» **Consigne**: Recopiez toutes les lignes des enregistrements, requêtes comprises, en décalant de 120 chaque nombre des coordonnées données en réponse. N'incluez pas les images dans votre réponse.

┌─ Données fournies

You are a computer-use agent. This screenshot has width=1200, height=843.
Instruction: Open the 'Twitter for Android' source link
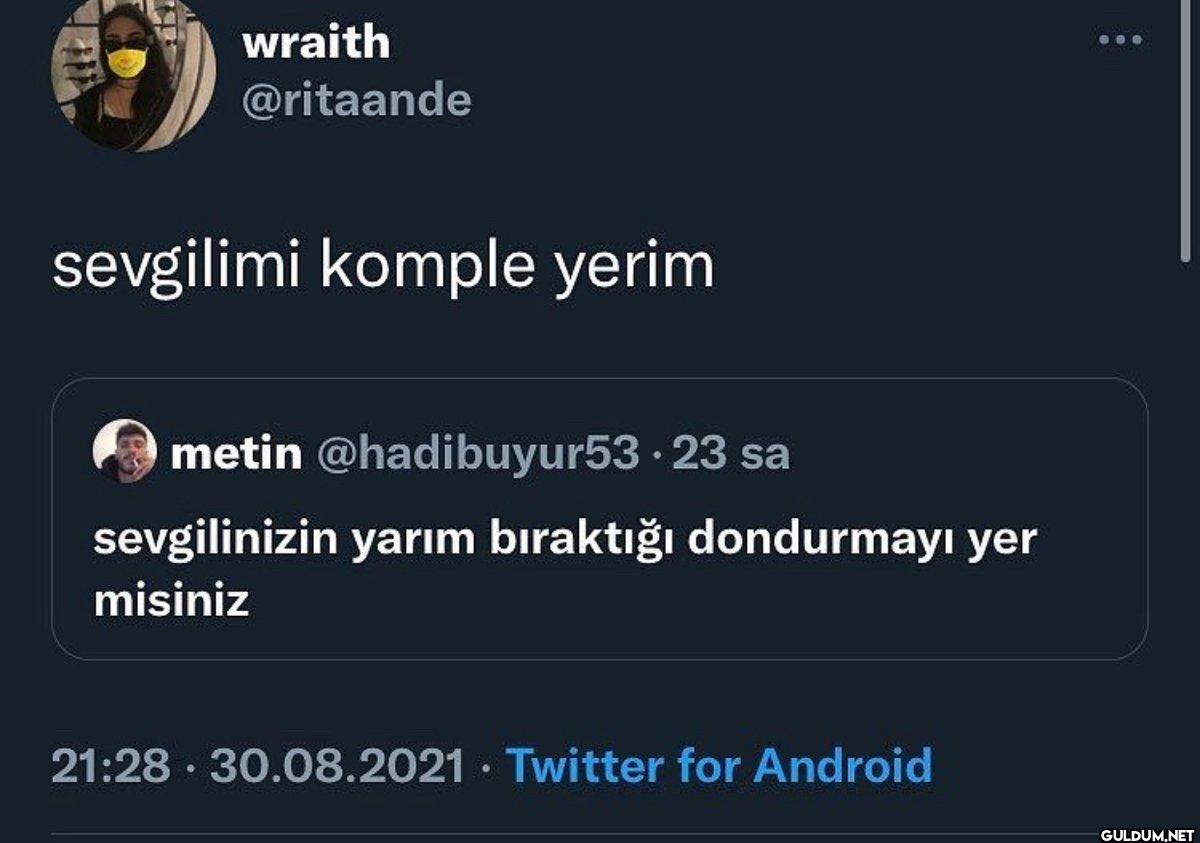(x=720, y=767)
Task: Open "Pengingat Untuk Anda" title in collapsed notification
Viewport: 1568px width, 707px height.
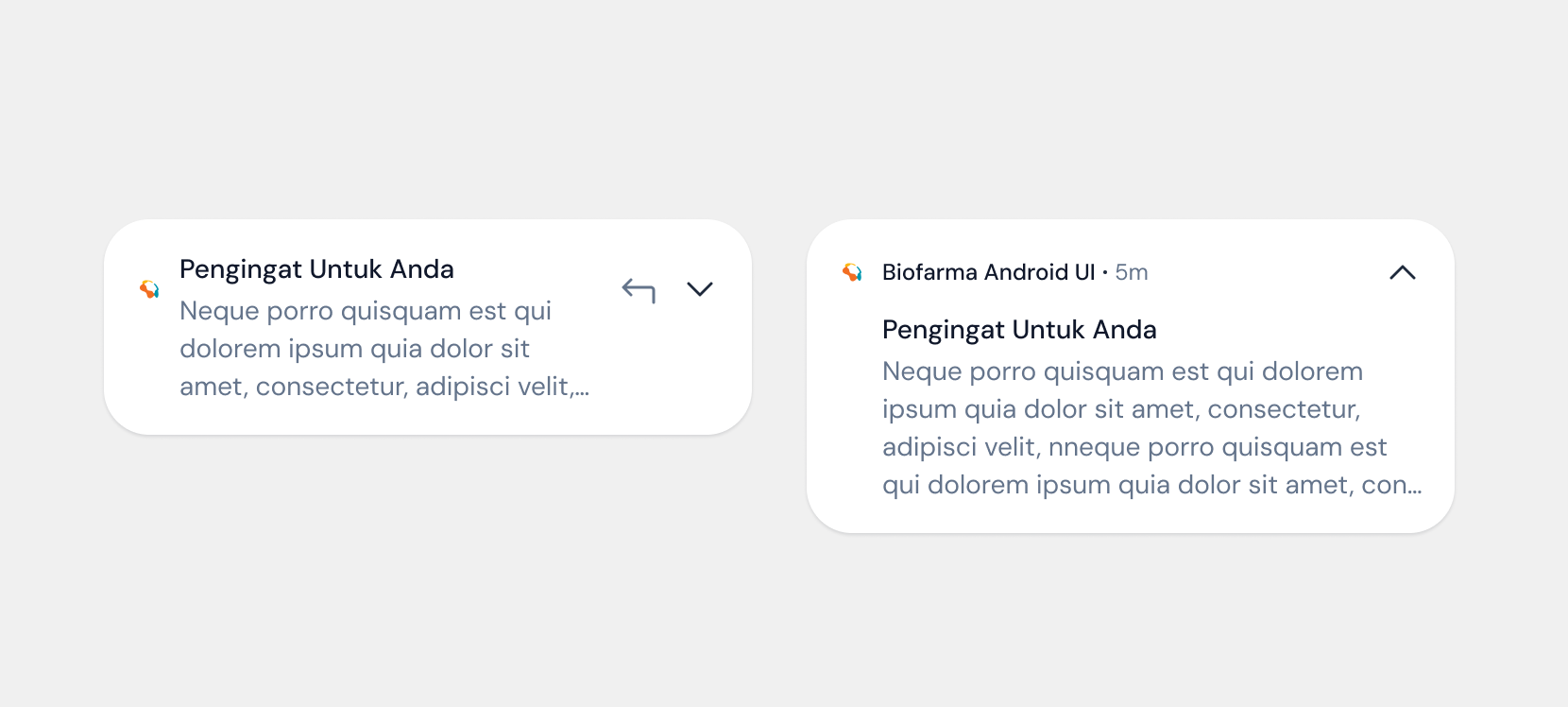Action: click(316, 269)
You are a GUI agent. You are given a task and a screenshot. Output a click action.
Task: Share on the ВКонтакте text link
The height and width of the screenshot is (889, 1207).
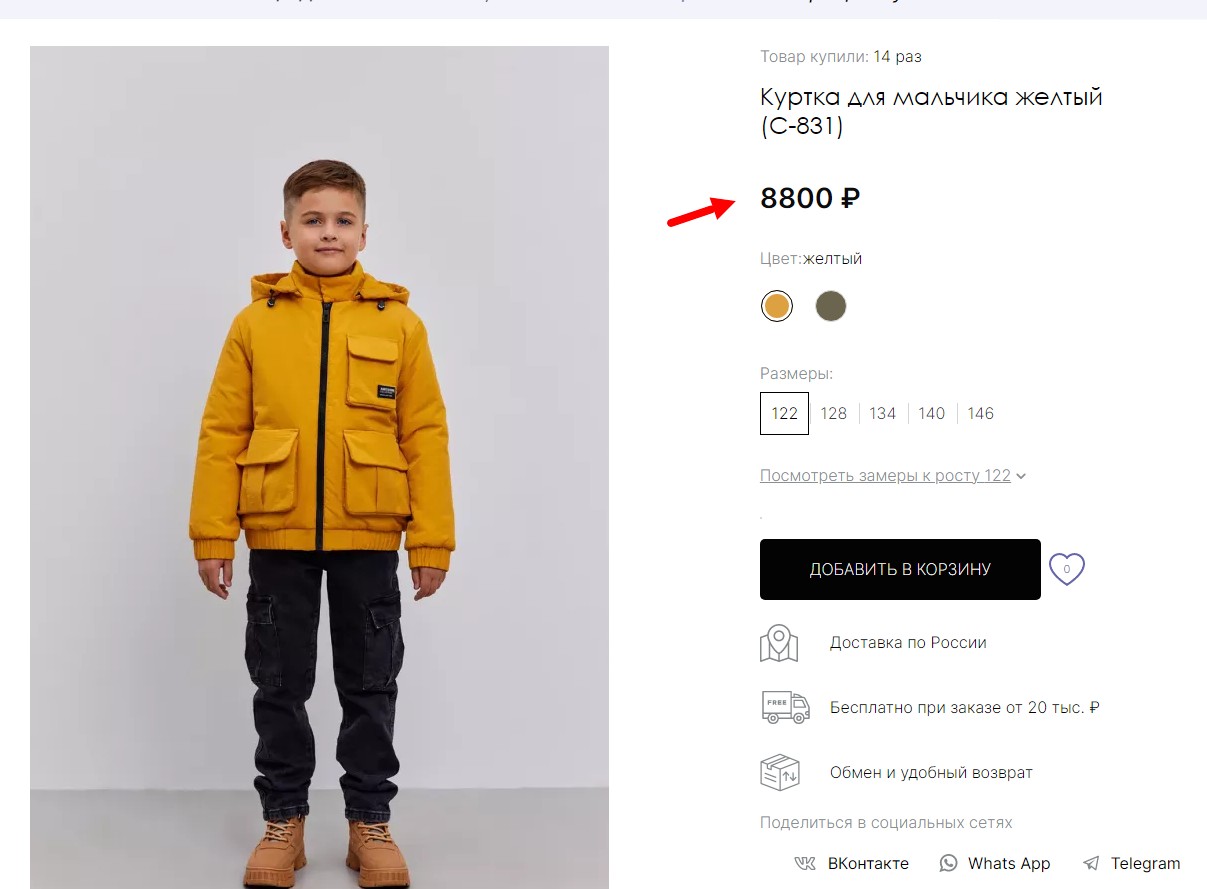(868, 863)
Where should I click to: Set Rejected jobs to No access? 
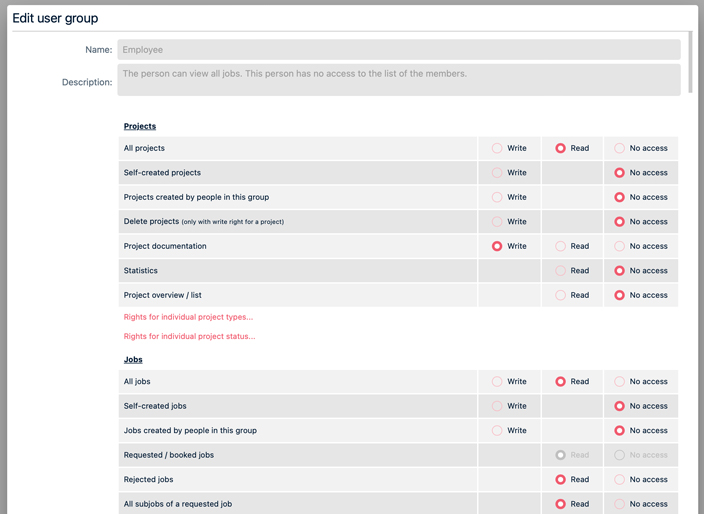(x=620, y=480)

└─

» **Solution**:
You are a computer-use agent. This screenshot has width=1200, height=843.
Instruction: Open the 'Twitter for Android' source link
(x=840, y=887)
Task: Open "Pengingat Untuk Anda" title in collapsed notification
Viewport: 1568px width, 707px height.
Action: click(436, 389)
You are a GUI agent. You are given a task and a screenshot. Output a click action.
Task: Share on the ВКонтакте text link
The height and width of the screenshot is (889, 1207).
(988, 983)
Where should I click to: Set Rejected jobs to No access? 
(x=740, y=600)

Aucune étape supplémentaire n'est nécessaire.